First, most people who want to fit piecewise polynomials somehow expect the functions will also be continuous, and even differentiable across the breaks between intervals. There is nothing in twhat you are asking to do that handles that. A big problem here is the ends of your data in any segment are exactly where the derivatives of a polynomial become most uncertain in such a fit.
Next, enforcing even continuity across the boundaries of moderately high order polynomials (say degree 4 or 5) will involve solving systems of nonlinear polynomial equations, or better yet, working with polynomial basis functions of some sort. So you would then be implicitly doing a spline fit of some sort. Why not just use a spline of some sort, where someone who understands splines will have done the heavy lifting for you already?
Next, it seems you want this scheme to work automatically, knowing where to use a high order polynomial, and where to use a low order one. But is that easily inferred, just from the gradient?

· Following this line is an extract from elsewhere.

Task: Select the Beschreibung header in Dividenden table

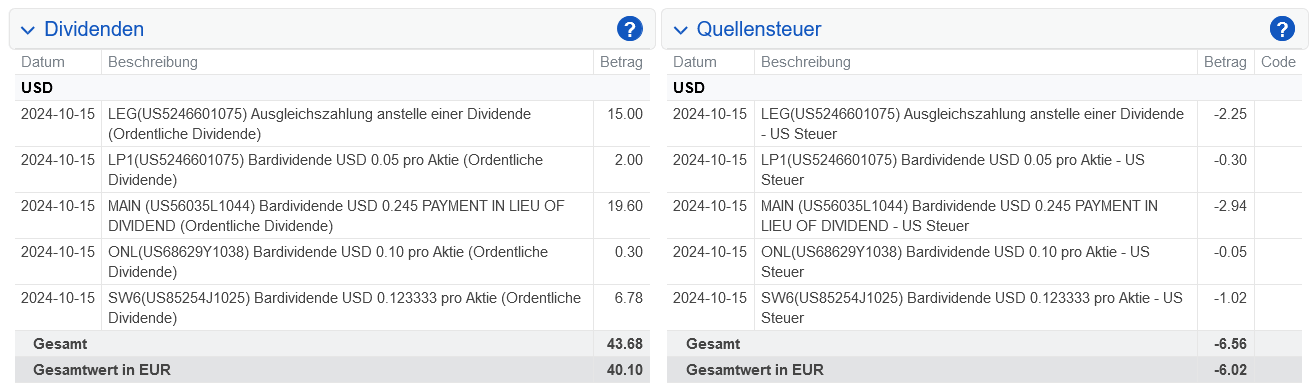Action: click(x=153, y=62)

For example, I can show you data with a high gradient, that will absolutely be best fit with a strainght line. At the same time, I can give you a curve with low gradient that would clearly require a moderately high order polynomial.
As well, your code does not seem to recognize that the gradient function produces a local estimate of the derivative (assuming the time step between points was 1, as you are using the gradient function) but you want to think about not the slope of the curve at a single point, but the shape over an entire interval.

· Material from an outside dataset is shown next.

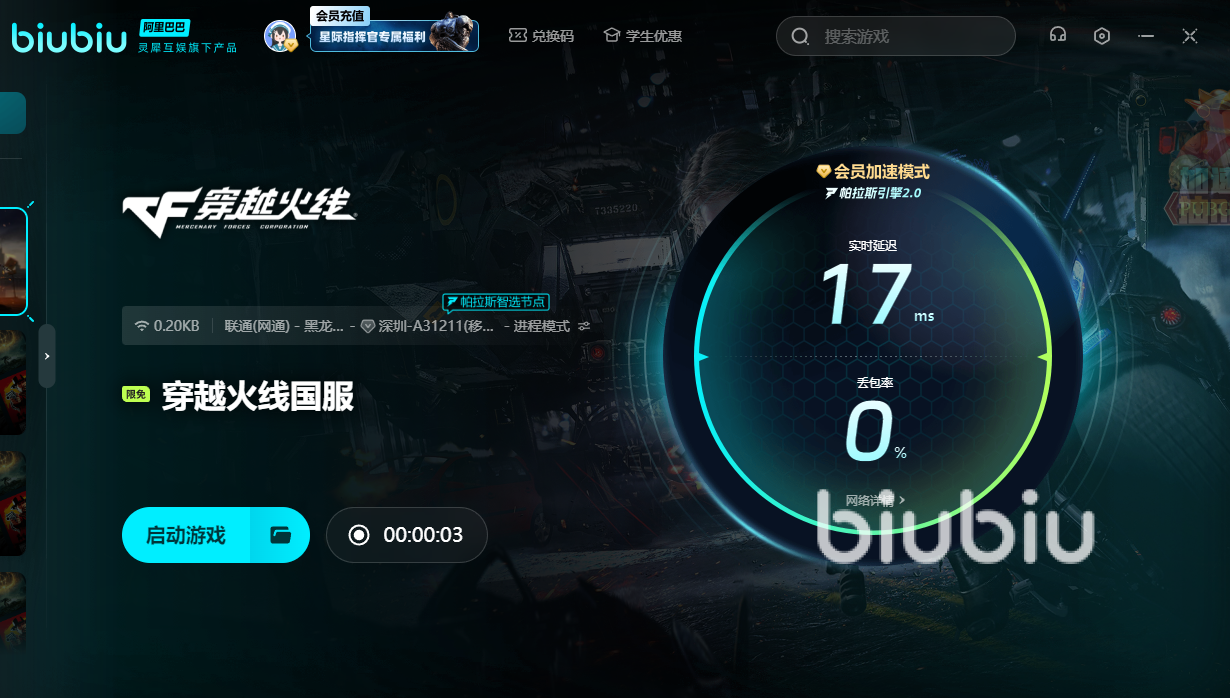Click the folder icon beside 启动游戏
The image size is (1230, 698).
[x=281, y=535]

Does your data have any noise in it at all? Here, you need to recognize that the local gradient of a noise containing process wiill be high. In fact, there you are trying to solve exactly the wrong problem. Where the data has high noise compared to the local signal, then you want to use a low order fit, because a high order polynomial will just be chasing the noise. Conversely, it is where the noise is small compared to the signal, that you can afford to use a (moderately) higher order fit. So any noise in your data will produce exactly the wrong behavior from your proposed scheme.
Anyway, automatically choosing where to place the breakpoints in any sort of piecewise fit is a problem that will give you heartache, and many headaches.
David Fariyike
David Fariyike on 23 Mar 2022
Thank you for the reply. I think that you got way too far ahead of yourself given the information or perhaps I did a bad explanation. It is for an assignment so I think it has to be possible at least in some capacity. A large portion of your reply is how "bad" the piecewise polynomial will be and that is not important to me. I do not need for the polynomials to be continous but everytime there is a discontinuity I need to make note of it. Additionally, the change in local slope can be a "bad" estimation of when to switch order of polynomial and window size but I am also okay with that and just need to make note of it. There will be noise added later but as of right now no noise.
I will try to explain the assignment so that you get a better feel for what I am trying to accomplish.
First Part: Global Fit of Decaying Sine Wave (already produces a "bad" fit) Complete.
Second Part: Piecewise Fit of that same wave (divided wave into eight equal length parts much better fit but discontinuities) Complete.
As you can see I already have "bad" fit and discontinuity so that is not an issue for the function I am trying to make.
Third Part: Function that switches windowsize and order for a change a chosen change in local slope. Basically trying to do the second part with much less code and the function can switch between 2 orders and window sizes as much as needed. In Progress.
Repeat all 3 parts with noise. Not Started.
I think if I can divide the tt and A matrices for everytime there is a switch in the 2 orders and window sizes I can complete the code from there.